Vincent Gallo

Además de protagonizar otra de las proyecciones venecianas, ‘Essential Killing’, de Jerzy Skolimoswki, Vincent Gallo presentó ayer a concurso ‘Promises Written In Water’ («promesas en papel mojado»), que ha dirigido tras siete años alejado de la silla de tijera. Pero no sólo dirige: el montaje, el guión, la producción y hasta la música son del propio Gallo. Los 70 minutos de duración lo muestran prácticamente sólo a él. Es decir: se trata de un ejercicio de egolatría, del cacareo de un Gallo que suspendió las ruedas de prensa y no incluyó material ni sinopsis en los catálogos para mantener la imagen de excentricidad que, tras la fugaz aparición de Phoenix, parece que se está convirtiendo en la tónica de esta 67ª Muestra de Venecia.

Gallo trata de mostrar en ‘Promises Written In Water’ temas profundos como la despedida, la muerte, la tristeza, el amor y las relaciones.
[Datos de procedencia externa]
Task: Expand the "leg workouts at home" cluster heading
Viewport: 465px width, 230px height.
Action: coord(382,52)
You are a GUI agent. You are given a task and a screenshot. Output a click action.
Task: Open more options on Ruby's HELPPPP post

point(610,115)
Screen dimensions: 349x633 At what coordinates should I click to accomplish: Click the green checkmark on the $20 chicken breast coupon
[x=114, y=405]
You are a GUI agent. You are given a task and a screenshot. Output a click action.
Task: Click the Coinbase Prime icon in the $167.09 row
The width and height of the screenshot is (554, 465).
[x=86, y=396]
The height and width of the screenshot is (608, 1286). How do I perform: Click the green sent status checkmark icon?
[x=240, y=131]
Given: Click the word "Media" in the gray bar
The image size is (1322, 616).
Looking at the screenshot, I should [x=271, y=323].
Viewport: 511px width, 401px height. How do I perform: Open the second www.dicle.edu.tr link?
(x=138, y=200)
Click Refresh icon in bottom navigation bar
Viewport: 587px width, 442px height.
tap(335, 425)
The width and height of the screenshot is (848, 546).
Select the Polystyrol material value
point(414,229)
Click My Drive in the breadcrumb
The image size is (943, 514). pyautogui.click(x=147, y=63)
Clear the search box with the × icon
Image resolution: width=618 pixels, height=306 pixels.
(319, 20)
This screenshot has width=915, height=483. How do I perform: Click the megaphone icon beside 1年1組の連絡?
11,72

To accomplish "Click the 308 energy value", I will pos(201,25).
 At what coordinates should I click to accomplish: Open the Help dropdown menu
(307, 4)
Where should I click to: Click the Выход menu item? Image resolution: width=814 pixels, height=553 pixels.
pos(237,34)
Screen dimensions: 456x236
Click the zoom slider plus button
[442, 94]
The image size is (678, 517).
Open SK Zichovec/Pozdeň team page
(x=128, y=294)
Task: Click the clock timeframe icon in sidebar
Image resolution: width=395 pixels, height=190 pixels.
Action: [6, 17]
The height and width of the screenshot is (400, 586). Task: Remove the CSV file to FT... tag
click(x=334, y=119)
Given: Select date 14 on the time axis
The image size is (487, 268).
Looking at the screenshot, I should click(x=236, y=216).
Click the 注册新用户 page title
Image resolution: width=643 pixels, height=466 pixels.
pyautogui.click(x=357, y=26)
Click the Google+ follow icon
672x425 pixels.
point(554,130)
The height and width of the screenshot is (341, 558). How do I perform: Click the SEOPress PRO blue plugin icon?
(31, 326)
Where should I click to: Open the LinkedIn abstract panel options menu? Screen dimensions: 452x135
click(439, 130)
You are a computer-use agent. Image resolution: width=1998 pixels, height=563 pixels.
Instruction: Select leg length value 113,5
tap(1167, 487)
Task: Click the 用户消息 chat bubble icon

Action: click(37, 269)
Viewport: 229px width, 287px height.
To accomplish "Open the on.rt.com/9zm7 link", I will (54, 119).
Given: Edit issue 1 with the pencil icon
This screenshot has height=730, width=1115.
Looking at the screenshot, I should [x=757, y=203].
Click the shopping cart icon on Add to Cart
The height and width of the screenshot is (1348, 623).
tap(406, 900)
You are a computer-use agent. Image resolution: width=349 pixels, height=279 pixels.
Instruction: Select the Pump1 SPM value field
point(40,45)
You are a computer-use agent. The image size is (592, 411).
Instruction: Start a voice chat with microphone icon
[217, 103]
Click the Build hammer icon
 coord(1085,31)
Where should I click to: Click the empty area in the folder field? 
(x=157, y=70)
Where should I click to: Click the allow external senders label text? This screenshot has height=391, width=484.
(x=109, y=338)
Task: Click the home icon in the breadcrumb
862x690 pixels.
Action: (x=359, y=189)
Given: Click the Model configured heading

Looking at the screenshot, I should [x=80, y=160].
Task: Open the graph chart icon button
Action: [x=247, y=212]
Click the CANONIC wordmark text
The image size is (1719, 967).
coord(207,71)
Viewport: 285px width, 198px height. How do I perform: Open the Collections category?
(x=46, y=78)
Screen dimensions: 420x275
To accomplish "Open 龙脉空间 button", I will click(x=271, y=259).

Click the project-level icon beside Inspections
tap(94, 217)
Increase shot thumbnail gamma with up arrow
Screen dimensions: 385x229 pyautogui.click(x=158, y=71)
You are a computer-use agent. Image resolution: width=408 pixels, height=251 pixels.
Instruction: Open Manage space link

Sin embargo, se comenta que fracasa en todas sus ambiciones, ya que las imágenes en blanco y negro y los escasos diálogos, en vez de parecer un ambicioso cine artístico, parecen impostadas y pretenciosas. Y no queda claro qué quiere mostrar exactamente con su película. Por lo tanto, el film fue recibido con algunas risas e incluso abucheos durante su primera proyección en el Festival de Cine de Venecia. Su anterior película, ‘The Brown Bunny’ —a la cual pertenece la imagen precedente—, fue calificada como «la peor película jamás seleccionada a concurso» en Cannes 2003, donde recibió más abucheos que la actual.